Mesmo sem procurar isso, o papa mostrou-se como uma liderança mundial, alguém que lança uma luz sobre a política e o comportamento dos políticos

Terminada a JMJ, três grandes questões aparecem para quem acompanha a vida da Igreja: (1) qual imagem de Igreja e de juventude católica latino-americana caracterizou o evento? (2) considerando as indicações dadas por Francisco neste período, quais deverão ser as preocupações e linhas de ação de seu pontificado? (3) qual o legado latino-americano que o papa leva para a Igreja mundial?

A consagração dos movimentos e novas comunidades latino-americanas

Para quem conhece a realidade dos jovens católicos na América Latina, fica evidente que os movimentos e novas comunidades nascidos no continente determinaram a forma da Jornada. Muitos outros deixaram suas marcas na Jornada, mas sempre se adequando à linguagem e ao modo de ser destas novas realidades da Igreja latino-americana.

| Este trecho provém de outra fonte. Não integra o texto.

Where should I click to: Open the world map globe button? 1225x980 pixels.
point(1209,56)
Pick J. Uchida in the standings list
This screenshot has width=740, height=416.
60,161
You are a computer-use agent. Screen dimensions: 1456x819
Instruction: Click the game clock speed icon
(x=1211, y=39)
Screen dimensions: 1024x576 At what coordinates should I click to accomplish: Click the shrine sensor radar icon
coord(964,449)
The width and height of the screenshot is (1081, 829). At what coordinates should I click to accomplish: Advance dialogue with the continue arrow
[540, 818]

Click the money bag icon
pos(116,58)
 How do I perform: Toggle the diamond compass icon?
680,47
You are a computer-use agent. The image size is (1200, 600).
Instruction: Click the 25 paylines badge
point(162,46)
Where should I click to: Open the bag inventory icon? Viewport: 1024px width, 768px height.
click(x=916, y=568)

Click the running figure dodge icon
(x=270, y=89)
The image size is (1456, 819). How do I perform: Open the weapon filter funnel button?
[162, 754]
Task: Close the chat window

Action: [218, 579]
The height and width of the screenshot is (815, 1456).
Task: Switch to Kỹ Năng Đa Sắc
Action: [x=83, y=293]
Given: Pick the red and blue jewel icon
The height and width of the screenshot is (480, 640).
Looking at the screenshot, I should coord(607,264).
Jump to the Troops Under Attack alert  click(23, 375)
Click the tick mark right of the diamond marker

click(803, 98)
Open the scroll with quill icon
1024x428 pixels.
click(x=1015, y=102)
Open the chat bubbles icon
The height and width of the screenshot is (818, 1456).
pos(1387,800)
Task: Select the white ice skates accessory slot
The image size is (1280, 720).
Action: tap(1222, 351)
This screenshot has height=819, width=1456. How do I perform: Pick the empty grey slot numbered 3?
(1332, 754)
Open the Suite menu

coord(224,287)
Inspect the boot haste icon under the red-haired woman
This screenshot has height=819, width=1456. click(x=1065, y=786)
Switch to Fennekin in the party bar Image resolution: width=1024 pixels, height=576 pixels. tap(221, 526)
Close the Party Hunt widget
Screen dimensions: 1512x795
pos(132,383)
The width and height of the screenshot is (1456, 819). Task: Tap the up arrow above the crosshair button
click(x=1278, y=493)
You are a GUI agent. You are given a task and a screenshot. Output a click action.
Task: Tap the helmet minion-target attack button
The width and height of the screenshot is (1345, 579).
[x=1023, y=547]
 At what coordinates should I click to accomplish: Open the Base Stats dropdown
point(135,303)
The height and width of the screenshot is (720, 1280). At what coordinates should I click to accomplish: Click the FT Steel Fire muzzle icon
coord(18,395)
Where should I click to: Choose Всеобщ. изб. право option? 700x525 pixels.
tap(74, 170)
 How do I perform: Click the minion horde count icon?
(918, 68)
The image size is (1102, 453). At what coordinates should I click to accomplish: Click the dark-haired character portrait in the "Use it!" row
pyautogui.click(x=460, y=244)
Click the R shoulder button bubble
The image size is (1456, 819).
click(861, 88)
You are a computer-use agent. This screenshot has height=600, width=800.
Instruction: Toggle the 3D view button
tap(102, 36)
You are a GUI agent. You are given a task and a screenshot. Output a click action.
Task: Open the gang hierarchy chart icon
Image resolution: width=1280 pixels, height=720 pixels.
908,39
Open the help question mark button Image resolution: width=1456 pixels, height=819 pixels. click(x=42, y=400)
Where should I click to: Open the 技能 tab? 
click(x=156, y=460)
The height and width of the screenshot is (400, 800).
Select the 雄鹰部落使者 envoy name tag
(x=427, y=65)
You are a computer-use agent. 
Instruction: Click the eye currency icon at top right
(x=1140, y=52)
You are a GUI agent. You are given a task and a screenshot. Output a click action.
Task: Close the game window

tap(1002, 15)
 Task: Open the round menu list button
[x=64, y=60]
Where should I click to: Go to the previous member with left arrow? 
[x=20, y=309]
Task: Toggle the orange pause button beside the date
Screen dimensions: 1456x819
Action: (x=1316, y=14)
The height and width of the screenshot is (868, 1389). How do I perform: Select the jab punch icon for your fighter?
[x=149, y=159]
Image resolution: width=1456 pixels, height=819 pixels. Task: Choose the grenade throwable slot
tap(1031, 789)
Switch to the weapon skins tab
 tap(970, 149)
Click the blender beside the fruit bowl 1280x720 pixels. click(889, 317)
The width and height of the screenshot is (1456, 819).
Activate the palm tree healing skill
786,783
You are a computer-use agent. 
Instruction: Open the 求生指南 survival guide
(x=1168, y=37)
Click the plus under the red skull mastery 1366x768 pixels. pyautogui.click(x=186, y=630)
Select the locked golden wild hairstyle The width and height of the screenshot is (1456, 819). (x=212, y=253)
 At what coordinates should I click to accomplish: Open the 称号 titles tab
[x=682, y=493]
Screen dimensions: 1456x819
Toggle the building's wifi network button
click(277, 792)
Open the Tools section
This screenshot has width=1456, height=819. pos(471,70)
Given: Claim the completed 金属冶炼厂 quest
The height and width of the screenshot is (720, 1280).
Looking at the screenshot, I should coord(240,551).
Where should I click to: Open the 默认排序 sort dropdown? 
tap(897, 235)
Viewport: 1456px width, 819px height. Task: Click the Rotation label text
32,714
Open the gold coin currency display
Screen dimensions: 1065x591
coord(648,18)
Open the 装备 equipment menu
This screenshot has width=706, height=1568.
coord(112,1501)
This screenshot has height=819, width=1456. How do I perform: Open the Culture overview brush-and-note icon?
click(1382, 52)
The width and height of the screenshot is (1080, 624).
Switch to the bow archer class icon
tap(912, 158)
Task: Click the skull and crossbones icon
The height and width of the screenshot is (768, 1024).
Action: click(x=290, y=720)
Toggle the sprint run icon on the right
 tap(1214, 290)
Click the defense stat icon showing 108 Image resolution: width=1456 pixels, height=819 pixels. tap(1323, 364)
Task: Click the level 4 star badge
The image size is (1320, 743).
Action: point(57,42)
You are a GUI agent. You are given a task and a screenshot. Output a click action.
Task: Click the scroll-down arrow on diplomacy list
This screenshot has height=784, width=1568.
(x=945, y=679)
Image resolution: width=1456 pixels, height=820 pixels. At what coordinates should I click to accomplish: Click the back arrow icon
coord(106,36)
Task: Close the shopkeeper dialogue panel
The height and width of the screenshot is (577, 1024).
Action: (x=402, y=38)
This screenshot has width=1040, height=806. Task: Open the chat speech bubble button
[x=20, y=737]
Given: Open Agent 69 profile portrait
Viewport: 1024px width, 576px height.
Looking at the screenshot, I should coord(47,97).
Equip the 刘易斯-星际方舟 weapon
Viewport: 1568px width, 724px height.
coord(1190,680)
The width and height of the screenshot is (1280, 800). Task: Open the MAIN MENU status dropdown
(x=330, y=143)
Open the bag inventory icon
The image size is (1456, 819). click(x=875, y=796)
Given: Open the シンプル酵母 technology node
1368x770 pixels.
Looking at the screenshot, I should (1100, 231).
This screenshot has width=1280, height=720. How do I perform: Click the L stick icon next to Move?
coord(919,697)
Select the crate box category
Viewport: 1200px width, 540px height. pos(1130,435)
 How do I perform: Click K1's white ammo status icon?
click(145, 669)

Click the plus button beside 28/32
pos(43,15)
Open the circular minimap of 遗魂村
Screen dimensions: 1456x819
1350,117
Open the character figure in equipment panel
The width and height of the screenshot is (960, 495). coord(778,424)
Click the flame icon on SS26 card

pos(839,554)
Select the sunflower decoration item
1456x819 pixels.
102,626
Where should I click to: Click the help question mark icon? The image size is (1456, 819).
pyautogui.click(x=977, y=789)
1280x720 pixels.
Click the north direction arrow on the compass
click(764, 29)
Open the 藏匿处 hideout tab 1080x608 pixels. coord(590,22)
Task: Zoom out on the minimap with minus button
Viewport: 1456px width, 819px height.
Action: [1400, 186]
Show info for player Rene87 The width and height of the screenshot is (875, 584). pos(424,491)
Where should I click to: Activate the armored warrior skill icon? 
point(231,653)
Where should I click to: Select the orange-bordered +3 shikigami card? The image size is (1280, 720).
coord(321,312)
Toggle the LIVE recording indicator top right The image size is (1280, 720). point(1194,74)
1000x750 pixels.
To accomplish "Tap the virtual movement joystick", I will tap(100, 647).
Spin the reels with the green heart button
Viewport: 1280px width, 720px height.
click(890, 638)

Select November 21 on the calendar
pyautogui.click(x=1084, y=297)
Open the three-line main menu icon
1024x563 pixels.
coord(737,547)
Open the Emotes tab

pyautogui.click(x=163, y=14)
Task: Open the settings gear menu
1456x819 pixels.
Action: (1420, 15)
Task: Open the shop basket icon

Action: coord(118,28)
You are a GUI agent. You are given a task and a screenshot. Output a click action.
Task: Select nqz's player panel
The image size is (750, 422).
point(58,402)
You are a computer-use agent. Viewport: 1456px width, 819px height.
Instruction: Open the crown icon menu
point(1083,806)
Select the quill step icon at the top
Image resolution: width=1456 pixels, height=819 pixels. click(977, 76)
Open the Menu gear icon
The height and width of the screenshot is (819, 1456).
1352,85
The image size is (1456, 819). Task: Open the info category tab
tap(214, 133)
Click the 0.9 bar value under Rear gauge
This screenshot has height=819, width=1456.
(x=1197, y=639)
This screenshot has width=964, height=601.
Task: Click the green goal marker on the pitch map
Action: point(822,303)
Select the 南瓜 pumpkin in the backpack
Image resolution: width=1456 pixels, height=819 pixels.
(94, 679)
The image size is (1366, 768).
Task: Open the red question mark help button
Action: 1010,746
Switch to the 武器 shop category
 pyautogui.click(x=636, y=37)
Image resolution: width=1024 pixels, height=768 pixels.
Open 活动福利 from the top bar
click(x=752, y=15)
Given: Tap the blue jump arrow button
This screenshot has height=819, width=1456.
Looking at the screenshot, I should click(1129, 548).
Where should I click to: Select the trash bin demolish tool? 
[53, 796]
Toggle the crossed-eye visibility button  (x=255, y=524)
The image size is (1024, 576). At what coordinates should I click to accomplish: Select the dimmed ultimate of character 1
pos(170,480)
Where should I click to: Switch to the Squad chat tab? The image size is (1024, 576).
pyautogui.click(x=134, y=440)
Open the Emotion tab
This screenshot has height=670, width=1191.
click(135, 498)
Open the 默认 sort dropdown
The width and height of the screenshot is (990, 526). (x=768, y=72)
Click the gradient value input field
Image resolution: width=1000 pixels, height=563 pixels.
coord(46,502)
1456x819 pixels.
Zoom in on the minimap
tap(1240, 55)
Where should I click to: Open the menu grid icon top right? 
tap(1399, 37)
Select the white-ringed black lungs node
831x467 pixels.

No passado, a sociedade latino-americana seguia majoritariamente um “cristianismo popular”, fortemente sincrético e frequentemente distante da Igreja institucional, mas que se autodenominava católico romano. A evasão de fiéis, mais que um êxodo de católicos inseridos na vida eclesial, corresponde à migração destes fiéis a outras denominações cristãs. Se de um lado esta evasão reflete a dificuldade da instituição eclesial em acompanhar e acolher a toda a população dita católica do continente (razão que leva o papa a pedir que também aqui os católicos “vão para a rua”), por outro lado cria comunidades mais conscientes da própria identidade e sintonizadas com o magistério. Esta juventude que compareceu à Jornada mostra que a Igreja mantém sua vitalidade e sua capacidade de reprodução social na América Latina, mesmo que, numa sociedade plural e diversificada, o catolicismo latino-americano dificilmente voltará a ser percentualmente tão numeroso quanto foi no passado.

Quais características, valores e dificuldades isso traz para a Igreja?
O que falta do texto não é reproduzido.